Em 10 de janeiro de 1987, César Cielo Filho nasceu em Santa Bárbara do Oeste, interior de São Paulo. Seu pai lembra do dia como uma tensa mistura de emoções. César nasceu prematuro, num parto complicado que terminou em cesária de urgência. Vinte e um anos, sete meses e quatro dias depois, o menino foi rápido, de novo. E numa piscina chinesa, distante milhares de quilômetros de Santa Bárbara, só dois homens foram mais rápidos do que ele. A final dos 100m livre foi tão equilibrada que teve duas chegadas. O francês Alain Bernard (47s21) e o australiano Eamon Sullivan (47s32) praticamente dividiram a medalha de ouro. Cielo e o americano Jason Lezak, iguais em segundos e centésimos (47s67), literalmente dividiram o bronze.

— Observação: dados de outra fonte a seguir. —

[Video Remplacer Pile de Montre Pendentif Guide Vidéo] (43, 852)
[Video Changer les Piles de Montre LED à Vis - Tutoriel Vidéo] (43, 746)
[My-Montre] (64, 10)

Os pais de Cielo, César e Flávia, vieram a Pequim e por pouco não viram o filho nadar. Não tinham ingresso, não conseguiram comprar. A proximidade do dia da prova deixou a mãe dele doente de nervosismo. Até que a TV Globo arrumou dois ingressos para a final desta quinta-feira. Cielo sabia que a medalha de bronze estava ao alcance, e fez o que os grandes nadadores fazem quando uma oportunidade aparece. Sua performance foi fantástica. Comovente cena o encontro da família, do lado de fora da piscina. César pai não via o filho, que treina e estuda nos Estados Unidos, desde abril. Calcule o que é ter de matar a saudade, comemorar a medalha, celebrar um dia tão importante, tudo num só e rápido abraço, porque o trabalho ainda não terminou. O mesmo gene da velocidade que causou tanta apreensão em janeiro de 1987, retribuiu com felicidade 21 anos depois. Algumas histórias são tão boas que parecem ter sido escritas. ATUALIZAÇÃO, 14/08, 21h18 em Pequim – César Cielo, rápido como jet-ski, quebrou o recorde olímpico dos 50m livre (21s47), nas eliminatórias da prova. Antes que ele pudesse dizer o que achava, sua marca foi batida pelo francês Amauri Leveaux (21s46, sim, um centésimo), na bateria seguinte. Nicholas Santos (22s00) também se classificou. O tempo de Cielo confirmou o que a prova dos 100m havia sugerido: o brasileiro vem sendo um dos nadadores mais rápidos na distância mais curta da natação olímpica. ATUALIZAÇÃO, 15/08, 10h36 China time – Recorde olímpico (21s34) retomado por Cielo, nas semifinais. Nicholas Santos (22s15) não se classificou.